**Work item:**
Count all lines holding "agent" in the data below and say the number, nothing more.

(Collected data entries)
----
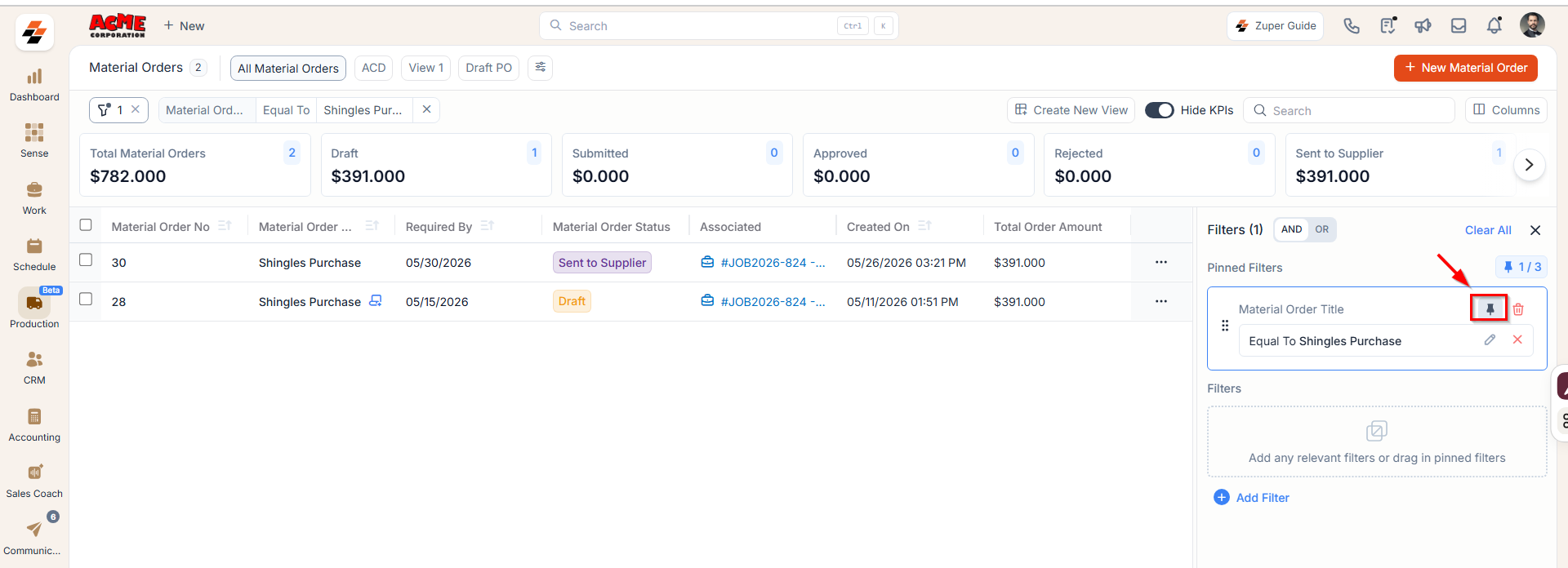Check the select-all orders checkbox
The width and height of the screenshot is (1568, 568).
pyautogui.click(x=86, y=224)
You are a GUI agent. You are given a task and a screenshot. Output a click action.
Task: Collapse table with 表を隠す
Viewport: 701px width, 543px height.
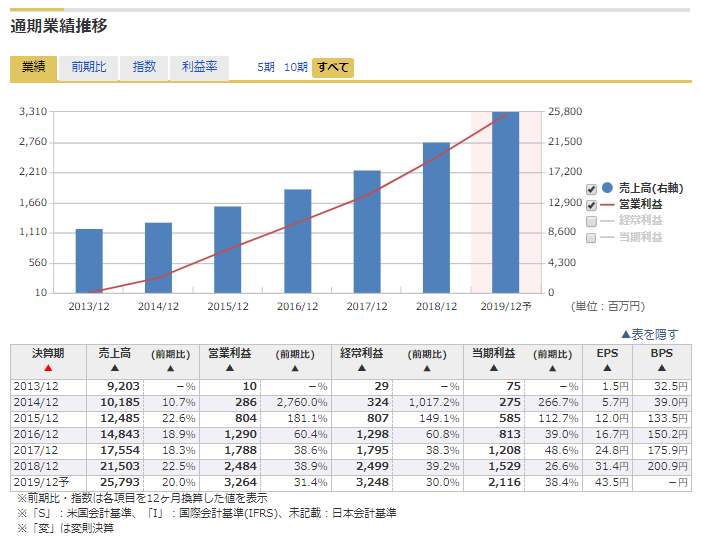(649, 334)
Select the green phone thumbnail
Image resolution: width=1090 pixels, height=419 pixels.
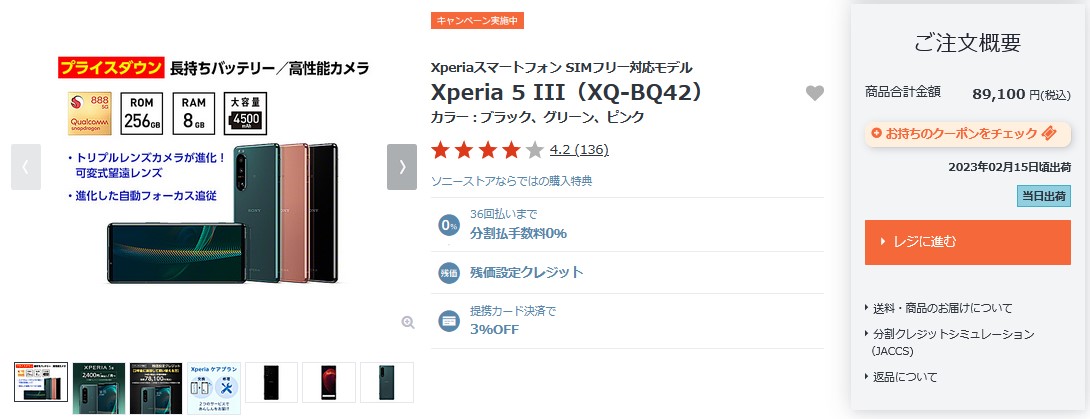tap(387, 382)
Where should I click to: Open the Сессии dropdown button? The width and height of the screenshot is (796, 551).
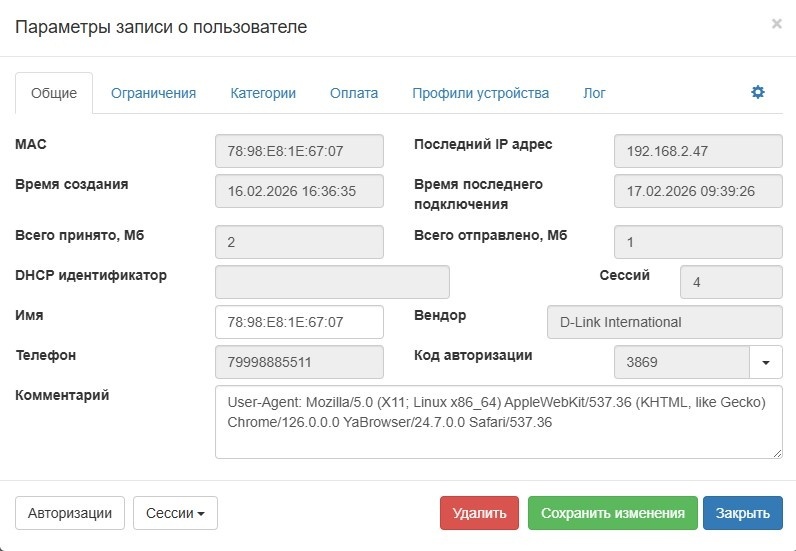[x=175, y=513]
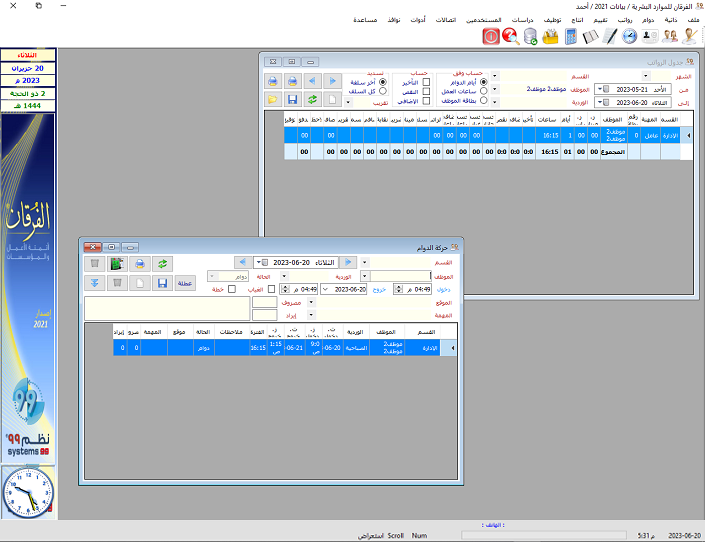Enable the التأخير checkbox
Viewport: 705px width, 542px height.
click(427, 82)
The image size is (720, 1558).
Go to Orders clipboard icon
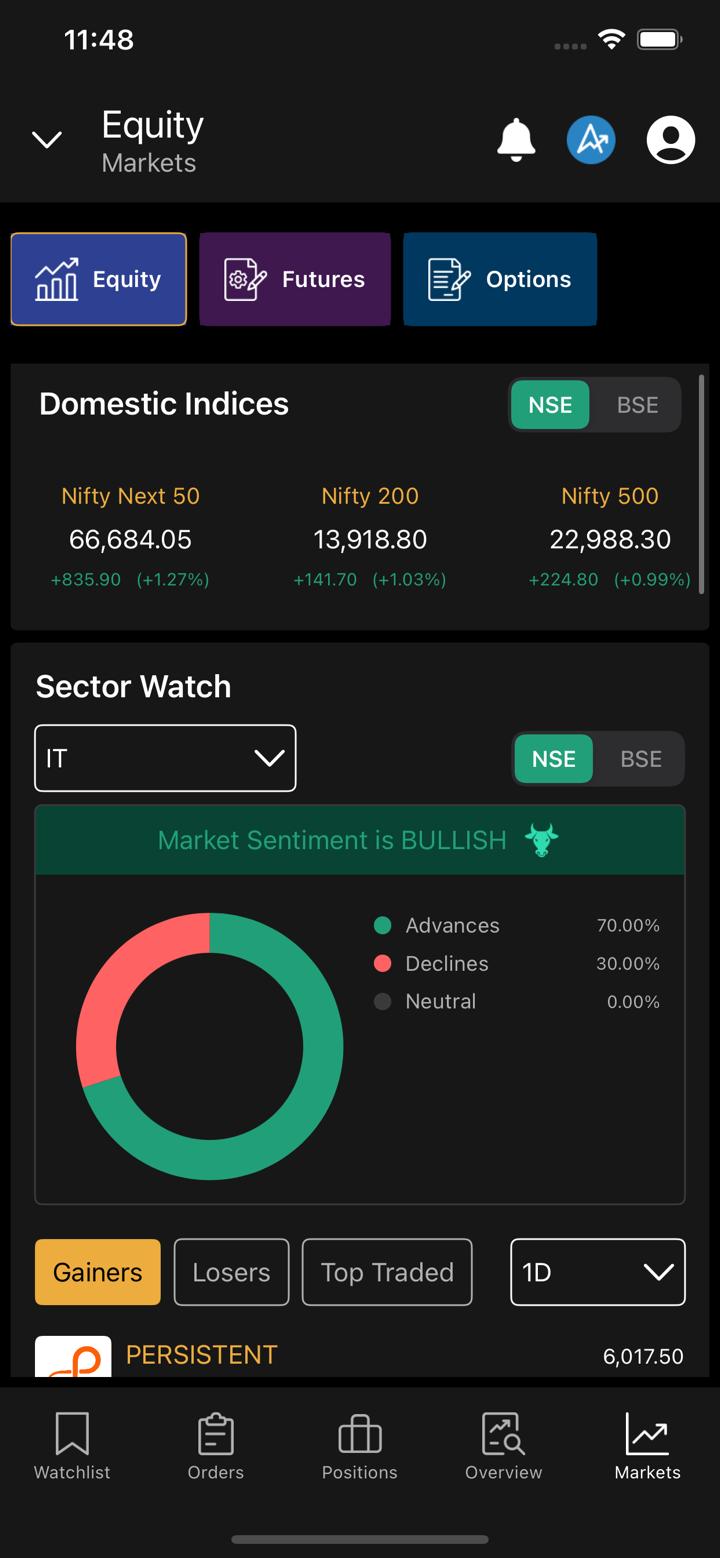pos(215,1435)
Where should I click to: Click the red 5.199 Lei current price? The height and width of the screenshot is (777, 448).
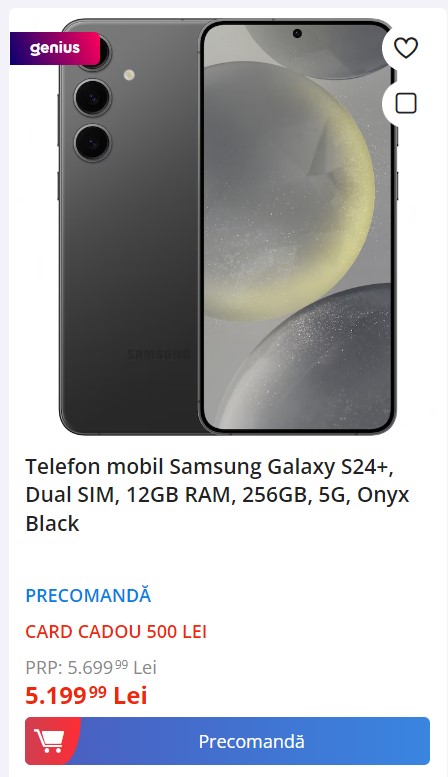[x=86, y=695]
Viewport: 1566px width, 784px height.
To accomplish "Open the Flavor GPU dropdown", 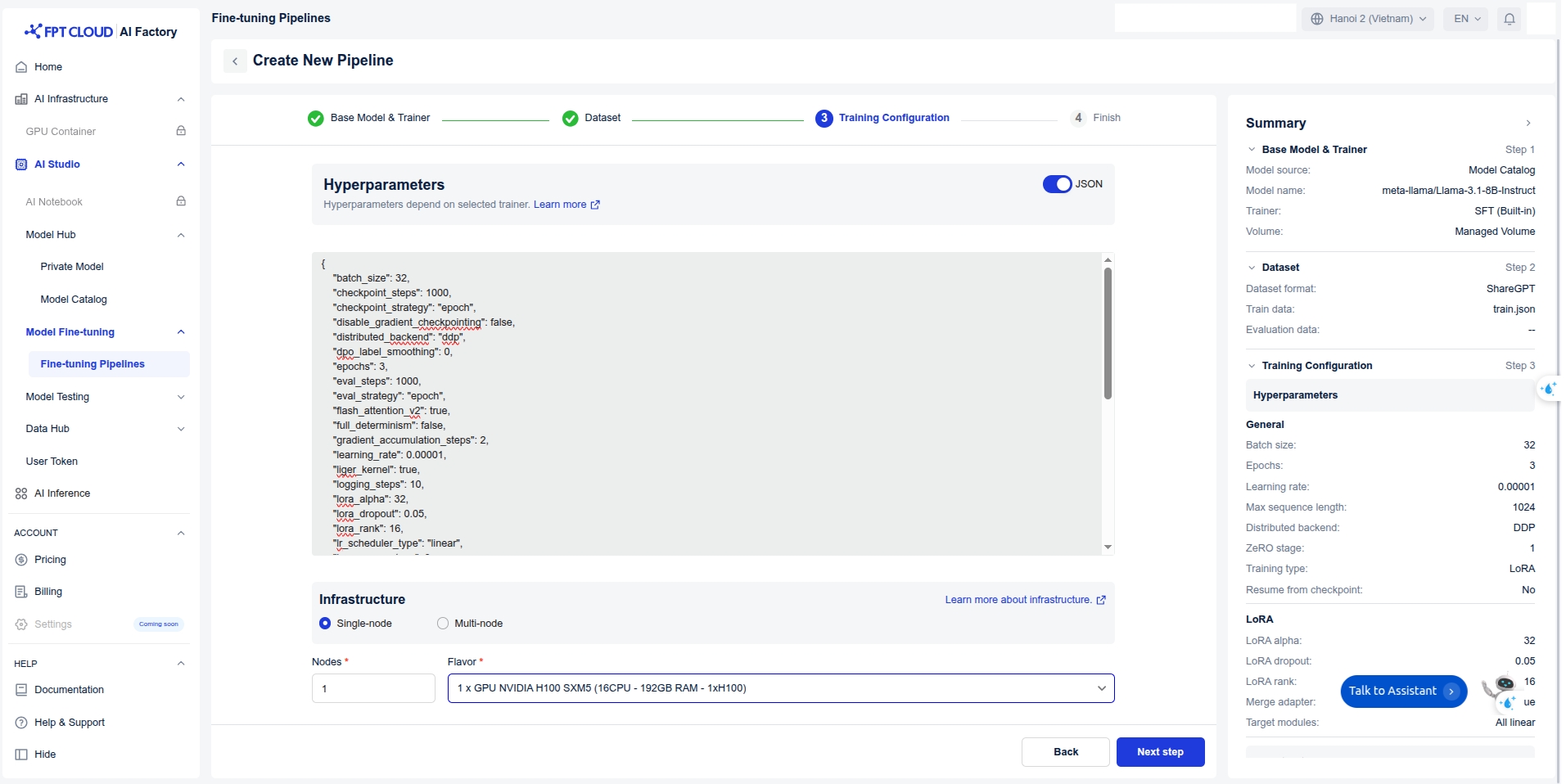I will (780, 688).
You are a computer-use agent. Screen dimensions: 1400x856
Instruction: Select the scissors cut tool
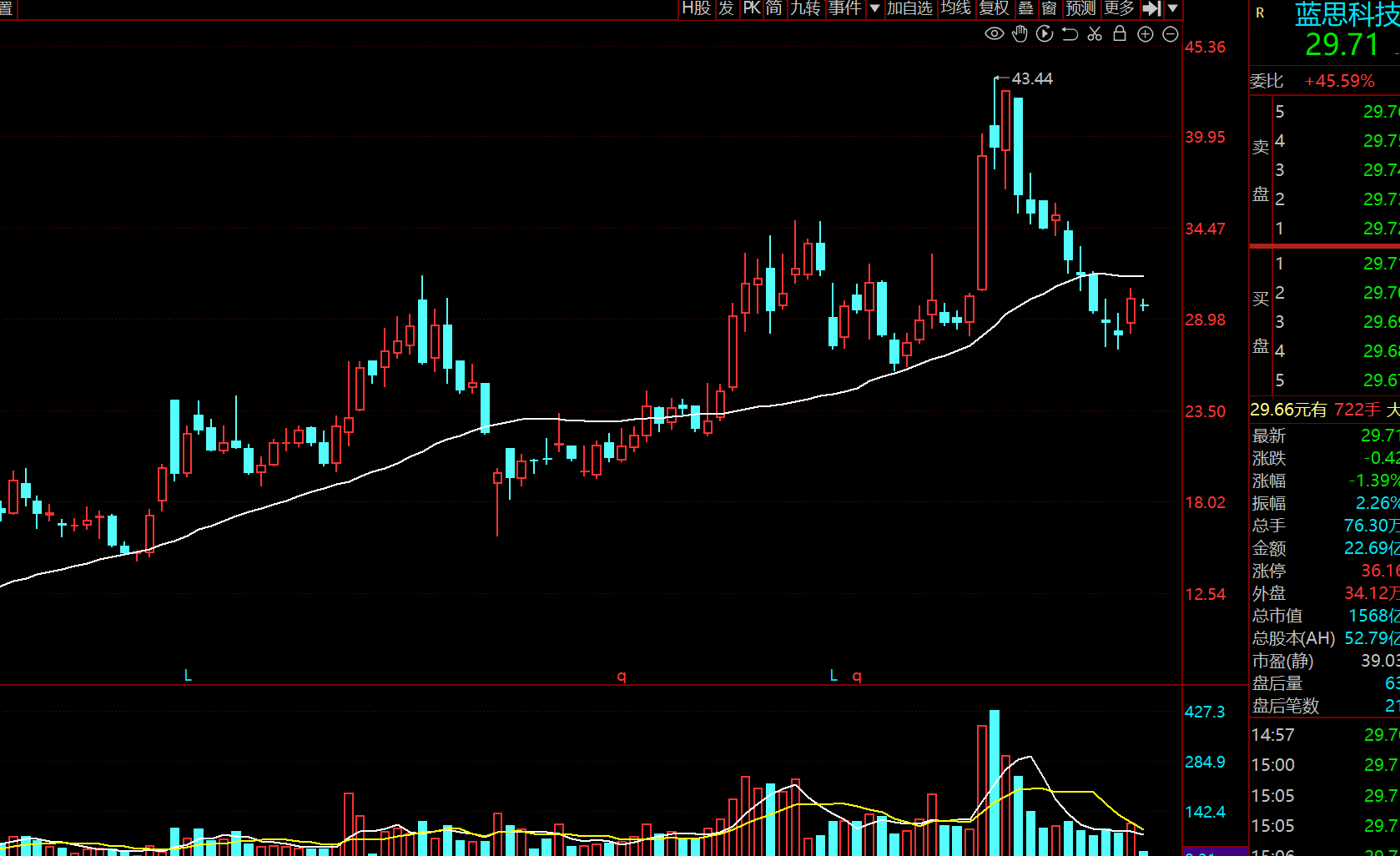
----
**Answer section:**
2